YOUR INSTRUCTIONS
I need the entries printed again word for word, without the images.

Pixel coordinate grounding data
......

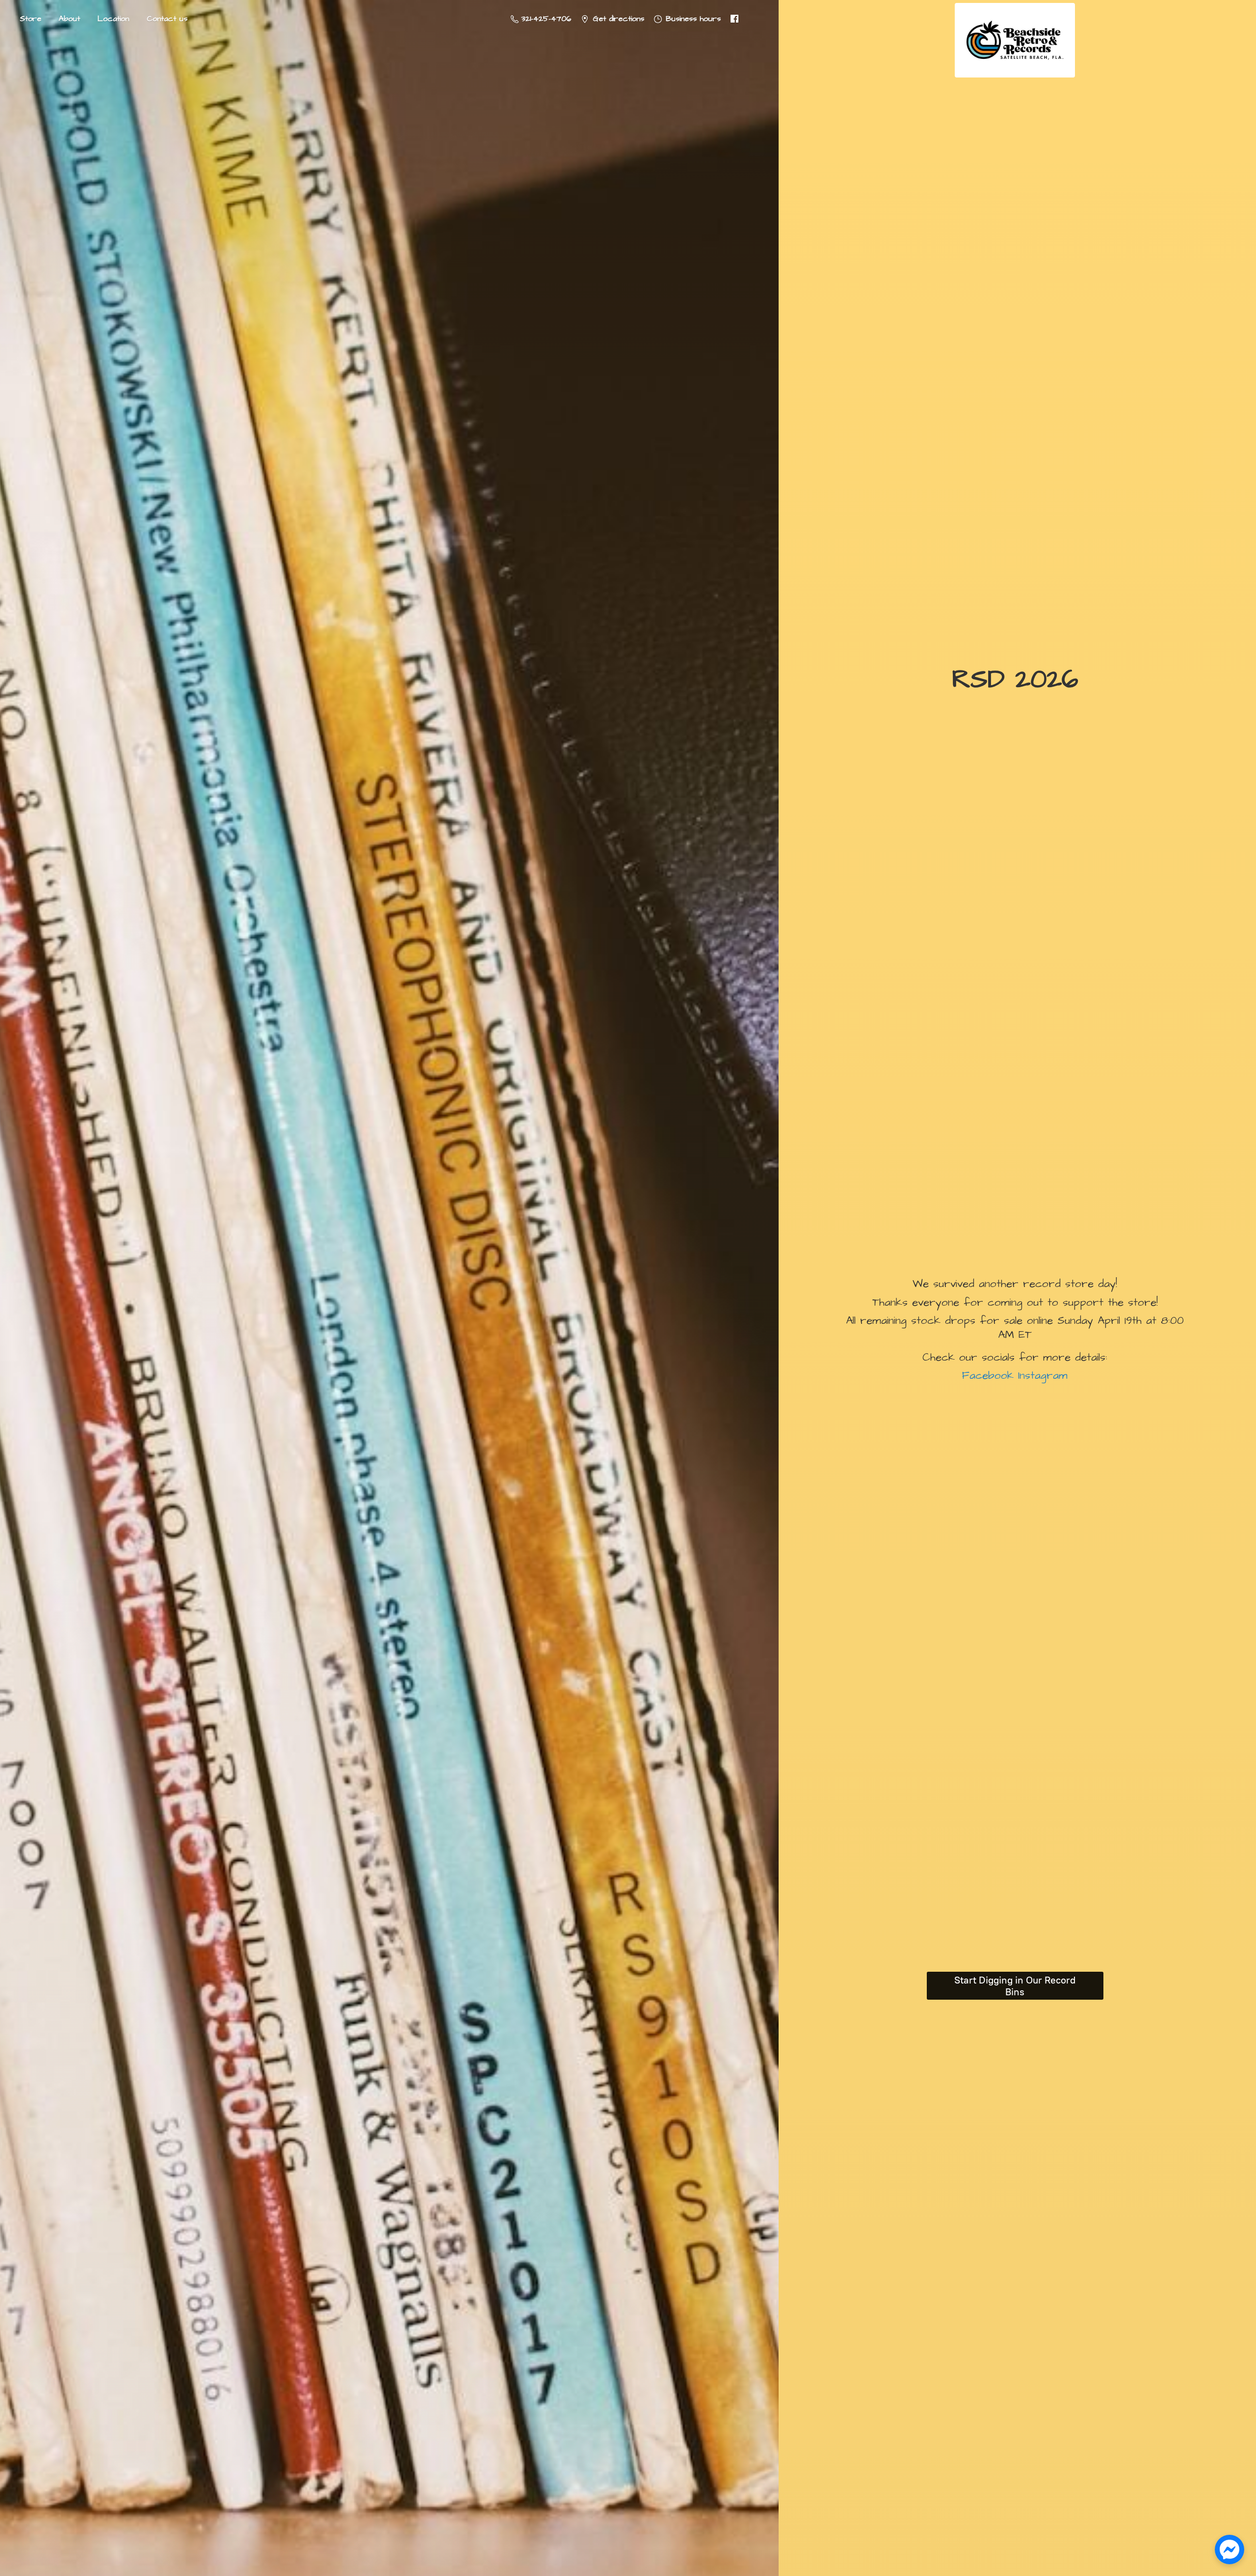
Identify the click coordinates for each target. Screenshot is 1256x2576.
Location (113, 18)
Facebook (988, 1375)
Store (30, 18)
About (69, 18)
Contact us (167, 18)
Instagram (1041, 1375)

......

OUTPUT
Identify the click coordinates for each target. Screenshot is 1256x2576.
Location (113, 18)
Facebook (988, 1375)
Store (30, 18)
About (69, 18)
Contact us (167, 18)
Instagram (1041, 1375)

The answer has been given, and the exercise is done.